政治資金規正法再改正に向けた与野党協議で発言する自民党の渡海紀三朗政治改革本部長(奥中央)。同右は立憲民主党の大串博志政治改革推進本部長=国会内で2024年12月4日午前9時43分、平田明浩撮影

 与野党は4日、政治資金規正法再改正などに向けた2回目の協議を国会内で開いた。自民党が示した法改正の要綱案に、立憲民主党などが「本丸」と位置づける企業・団体献金の禁止に関する言及はなく、野党からは「問題の先送りだ」などの批判が相次いだ。与党は10日にも各党提出の法案に関する国会審議をスタートさせる考え。論戦の舞台は与野党の主張に隔たりが大きいまま特別委員会での議論に移ることになる。
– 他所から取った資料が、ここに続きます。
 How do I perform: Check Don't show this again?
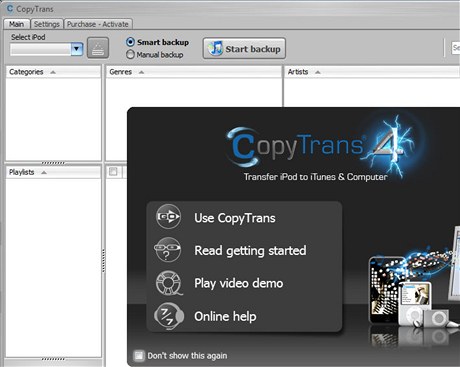[x=138, y=356]
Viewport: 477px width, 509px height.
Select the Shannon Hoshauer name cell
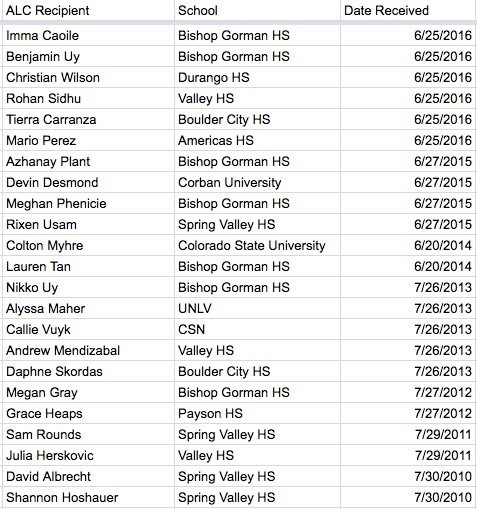pyautogui.click(x=88, y=497)
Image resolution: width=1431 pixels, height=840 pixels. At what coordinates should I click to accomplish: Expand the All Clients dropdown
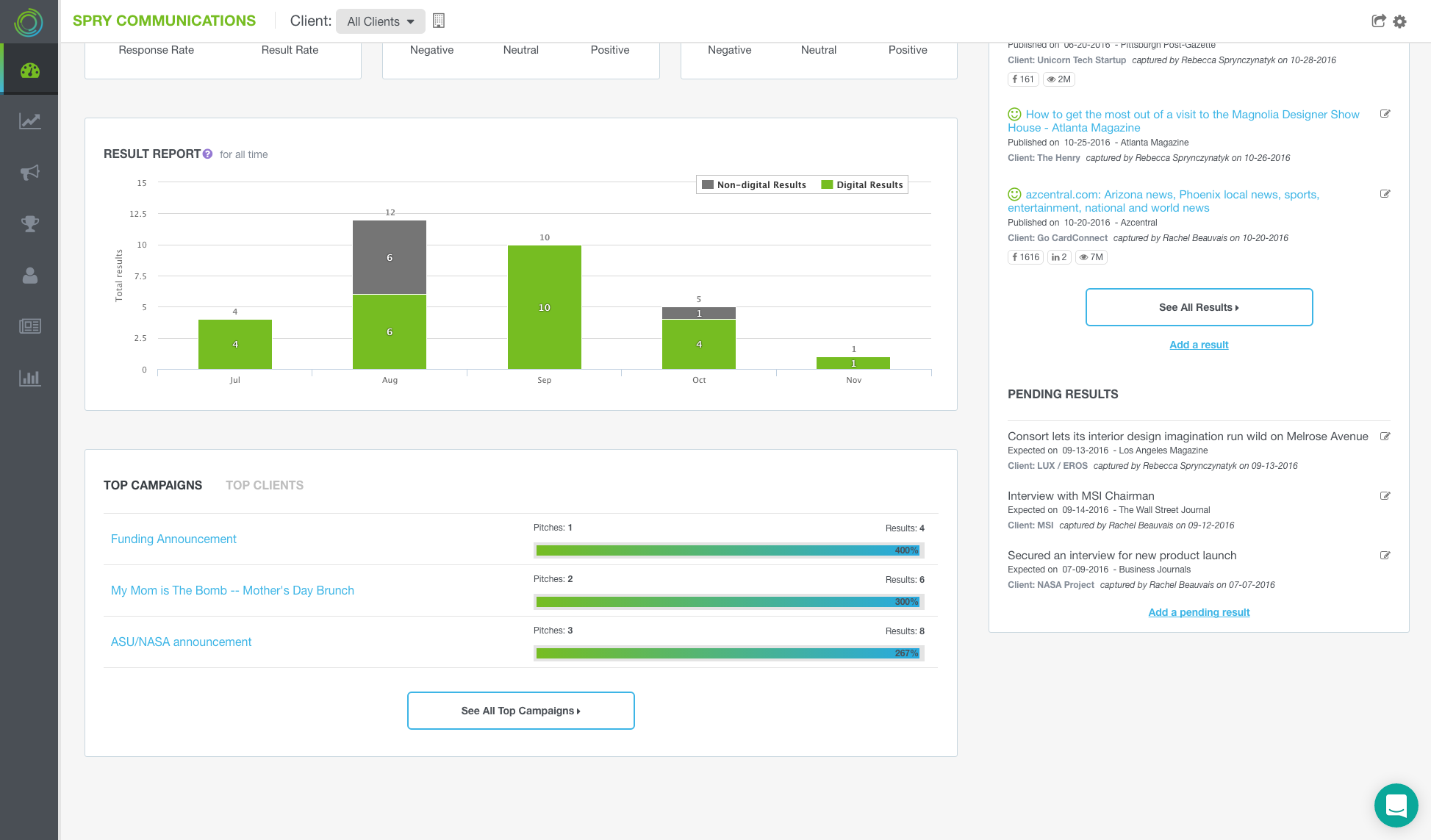coord(381,21)
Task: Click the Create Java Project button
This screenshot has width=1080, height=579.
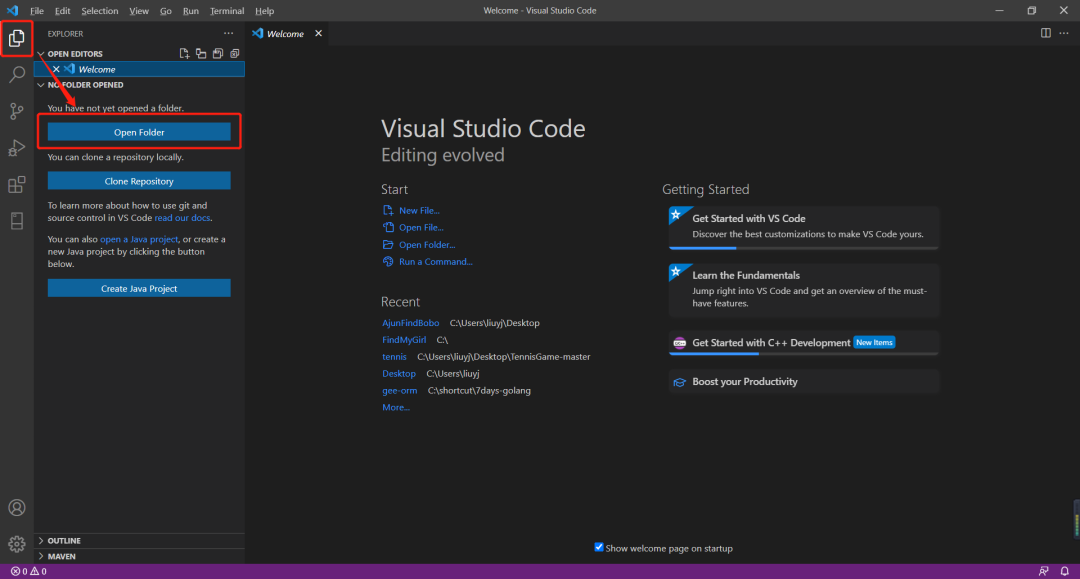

 自民が示した法改正の要綱案は、政党から政治家個人に支出される「政策活動費」の廃止を盛り込む一方、使途公開に特に配慮が必要な支出を「要配慮支出」として新たに規定。これを監査する第三者機関「政治資金委員会」(仮称)を国会に設置するとしている。

 協議には与野党7党の代表者が参加し、約1時間15分の議論は、初回に引き続き全て公開された。立憲民主の大串博志氏は、自民の要綱案に企業・団体献金に関する記載がないことについて「30年来の改革の本丸なので来年に持ち越すことがないようにすべきだ」として今国会中に結論を出すよう求めた。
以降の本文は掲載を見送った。